I would like to simplify the resume training configuration.
The principle would be to eliminate the “-continue” option.
When using the “-train_from” then all settings would be loaded from the checkpoint BUT all other command line taken from the train.lua options will modify the settings from the checkpoint. if one option cannot be modified then die with error.
What do you think ?
The rationale behind this is that at the moment, this is very confusing and there could be some mistakes when using -continue with some modified settings like learning_rate, …
Mmh, I liked it at first but I have some concerns:
Doesn’t it make the retraining (current equivalent of -train_from without -continue) more error-prone instead? For example, if you want to start a new training from model_checkpoint.lua, you have to reset many options to their “default” value: -start_epoch, -start_iteration, -learning_rate, etc.
What about training states? When do you reuse the order of batches (continuing an intermediate model), non-SGD optimizers states and the random generator states? If no options were changed?
Do you also copy the batch size, GPU identifiers? More generally, are there exceptions?
I am not sure: continue was initially meant for continuing an interrupted training so - you can relaunch the same command line with -continue - for that reason it does ignore some of the cmdline (or config file) parameters
-train_from is more generic and explicitly the command line is the reference.
isn’t train_from the generic approach? and we keep -continue only for continuing cases?
I agree with @dbl and @emartinezVic : both options are useful, but need perhaps clearer explanations.
continue : take all from the saved model, most parameters can be changed on the command line, like epochs, learning rate, fixed embeddings, …
train_from : take all from the command line, not-specified parameters are the ONMT default ones not the model saved values (except for few mandatory ones, of course, like the net size or the embeddings).
In my own current experiments, being not really sure of what is doing the “continue” option, I’m always using the “train_from” option. What is really lacking in such usage cases : a full report of all used parameters values on the log file at start ! It’s the only way one can be sure of values ONMT is using when running. This full report can also be an option.
continue and train_from are not mutually exclusive. “continue” is an additional option to train_from.
Also, as you, I used most of the time without continue, BUT note that in fact this way of doing things leads to wring results beacuse the random generator states are not retrieved, and therefore each new run (without continue) will not shuffle the batch or randomize the dropout noise.

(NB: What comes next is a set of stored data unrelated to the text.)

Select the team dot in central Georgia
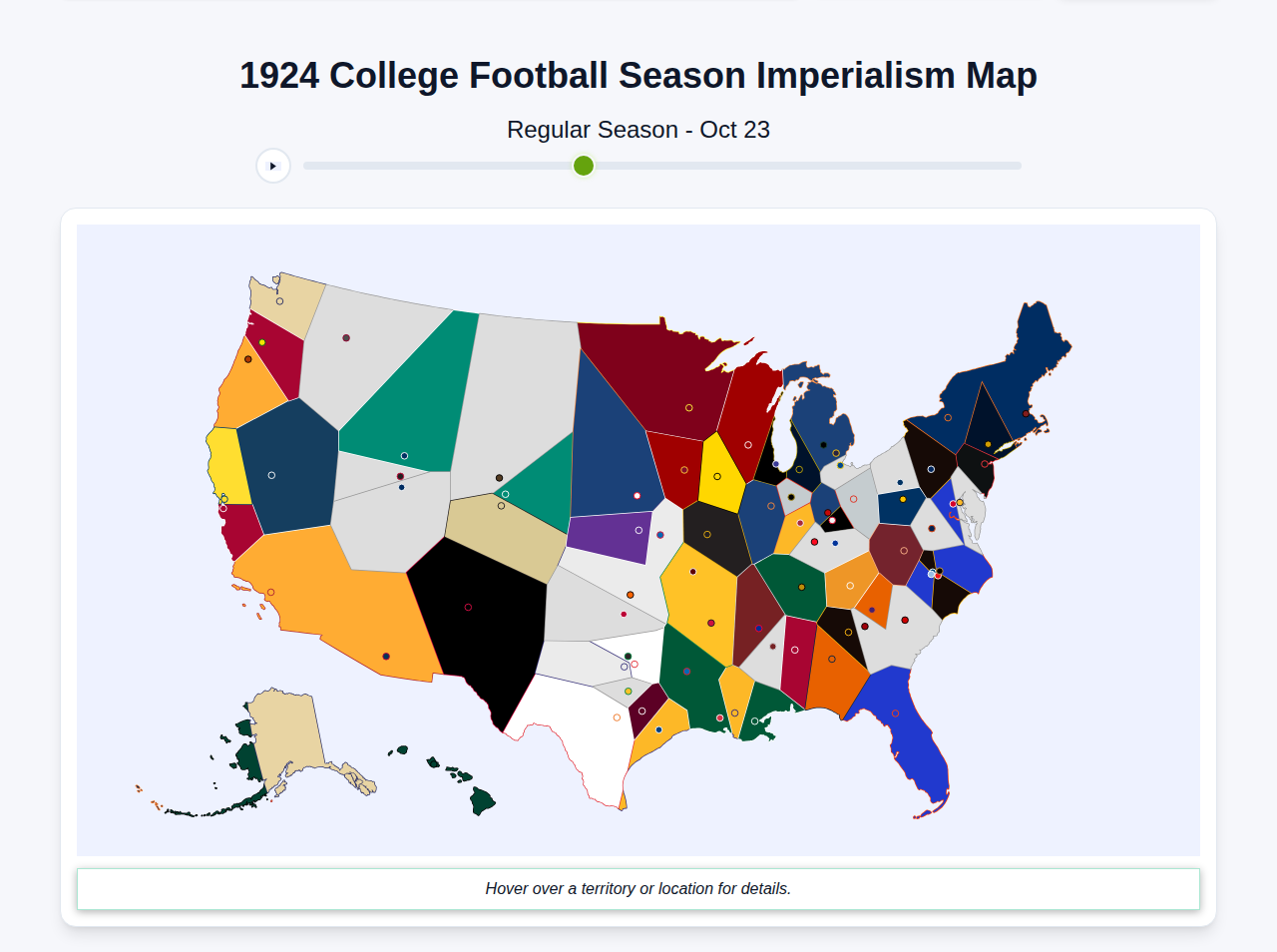 (832, 660)
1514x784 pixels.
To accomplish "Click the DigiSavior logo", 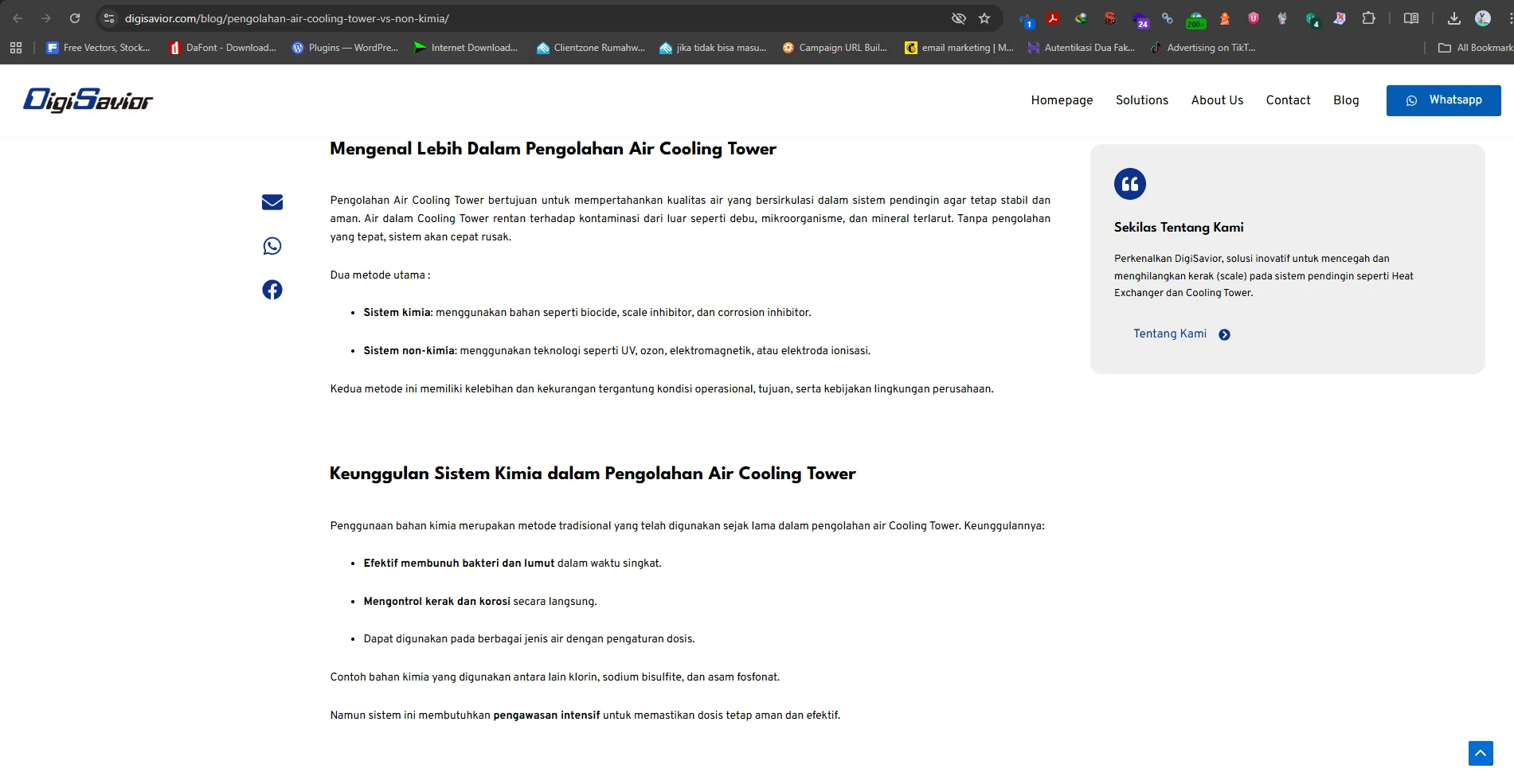I will click(88, 100).
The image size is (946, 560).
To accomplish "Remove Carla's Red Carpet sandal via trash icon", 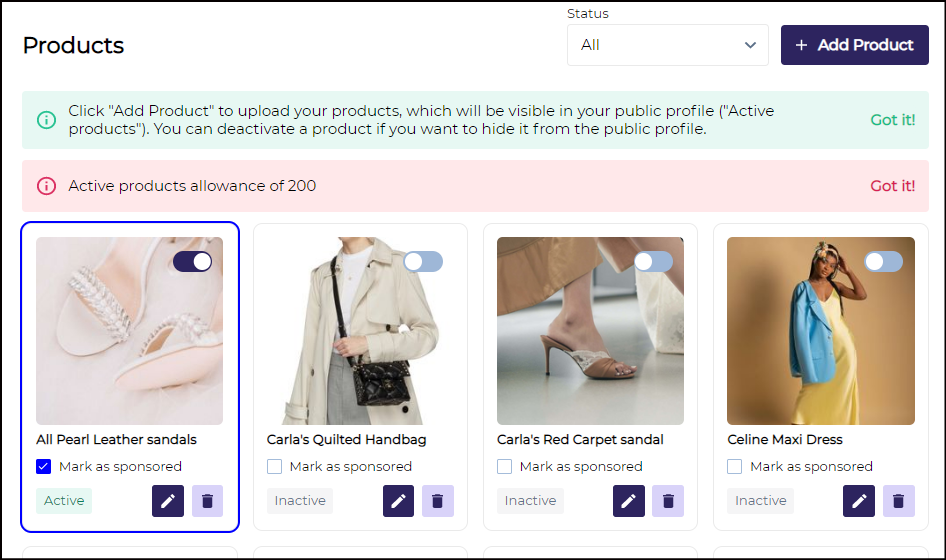I will pos(668,501).
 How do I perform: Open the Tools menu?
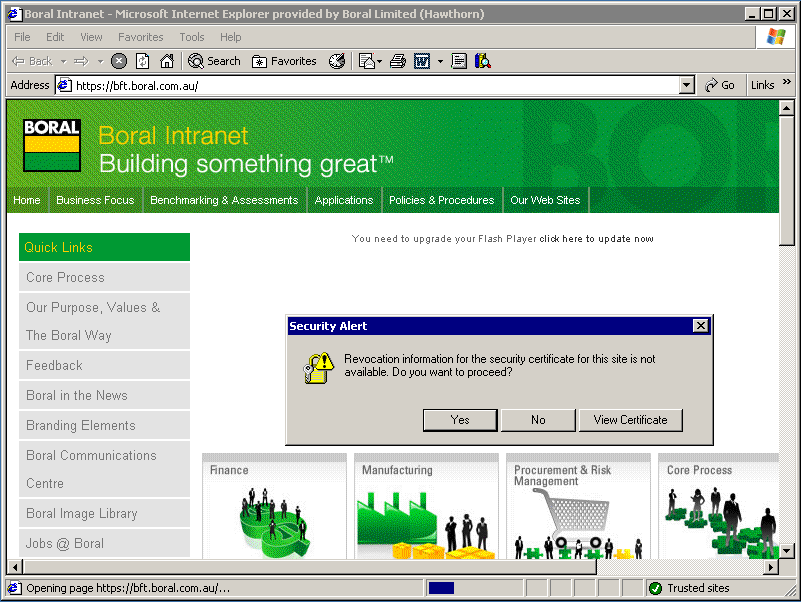192,37
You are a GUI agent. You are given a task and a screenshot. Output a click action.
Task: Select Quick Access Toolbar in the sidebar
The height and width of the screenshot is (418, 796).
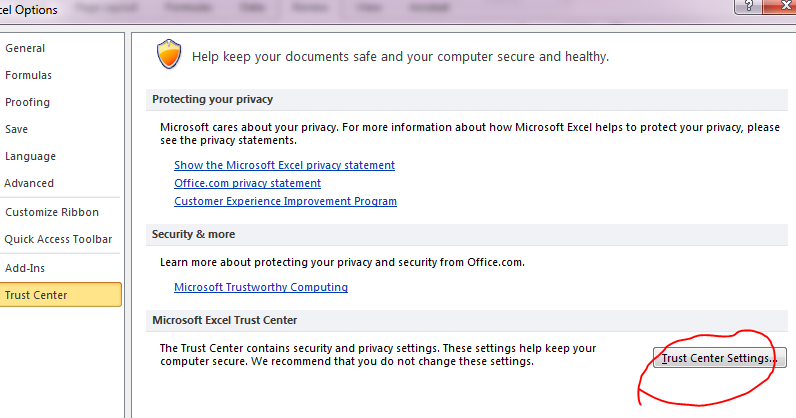(58, 239)
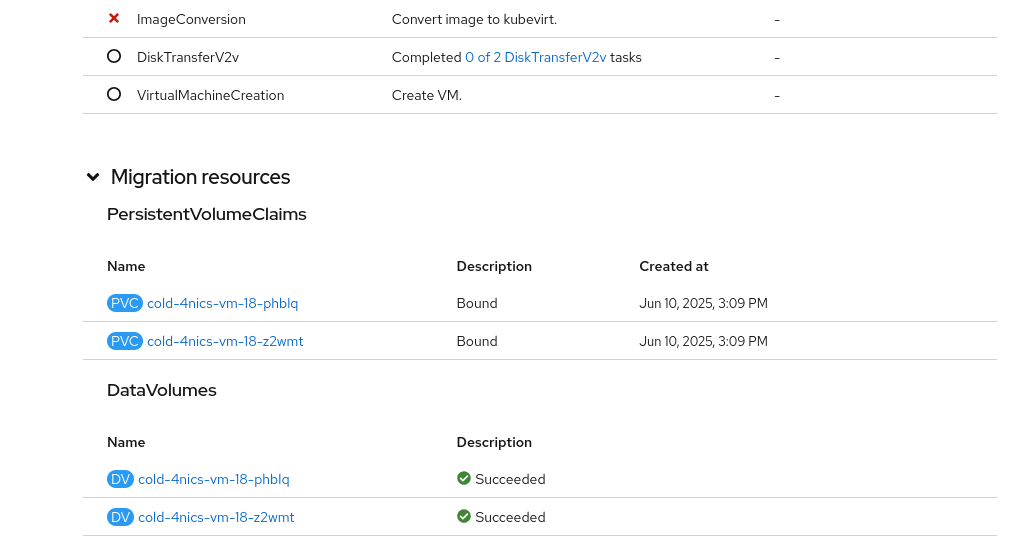This screenshot has height=537, width=1015.
Task: Open DataVolume link cold-4nics-vm-18-phblq
Action: tap(214, 479)
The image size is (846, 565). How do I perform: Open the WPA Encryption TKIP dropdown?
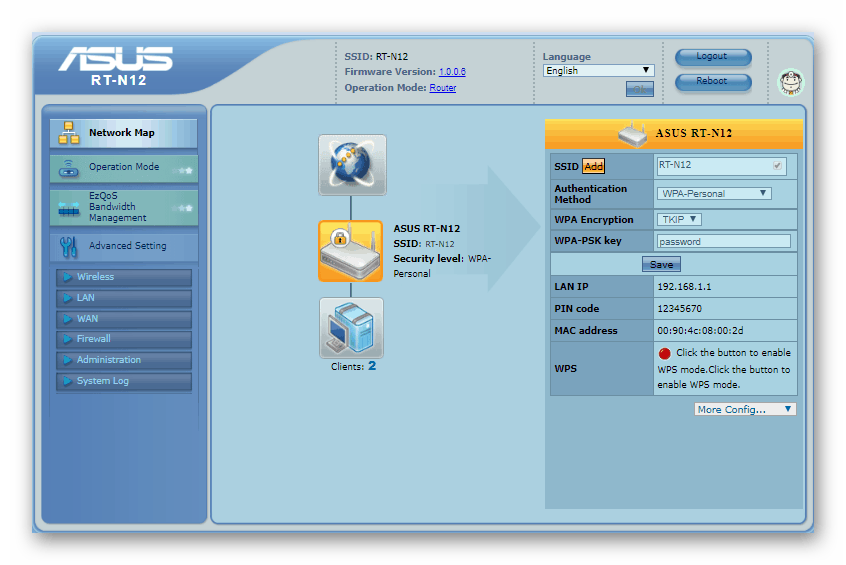point(679,220)
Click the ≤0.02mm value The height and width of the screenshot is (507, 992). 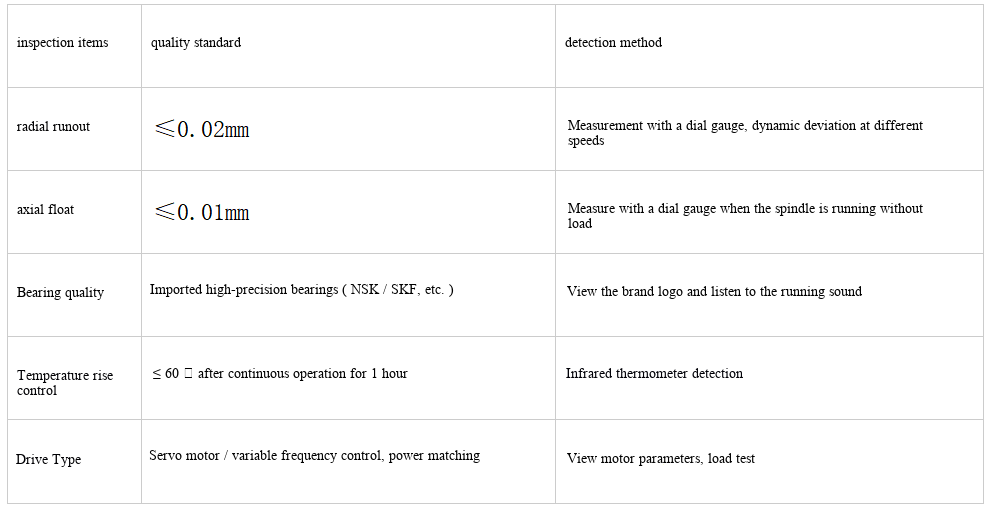pos(201,129)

Anyway as long as everyone knows what they are doing it’s fine to me.
Yes. Of course. I just made 2 cases, to highlight 2 different usage configurations. In fact, with or without “continue” option.
Perhaps a small code tuning would be to really have 2 different exclusive options (with an error when both used):
I’m often a bit puzzled but what ONMT is really doing with my parameters, mixing all possible options from the model, the command line, and the default values. As you said, perhaps a prior need is to list all effects of both situations, in fine details, somewhere on a doc page. As I said, the second need, is to list all parameters really used by ONMT on the log at each start.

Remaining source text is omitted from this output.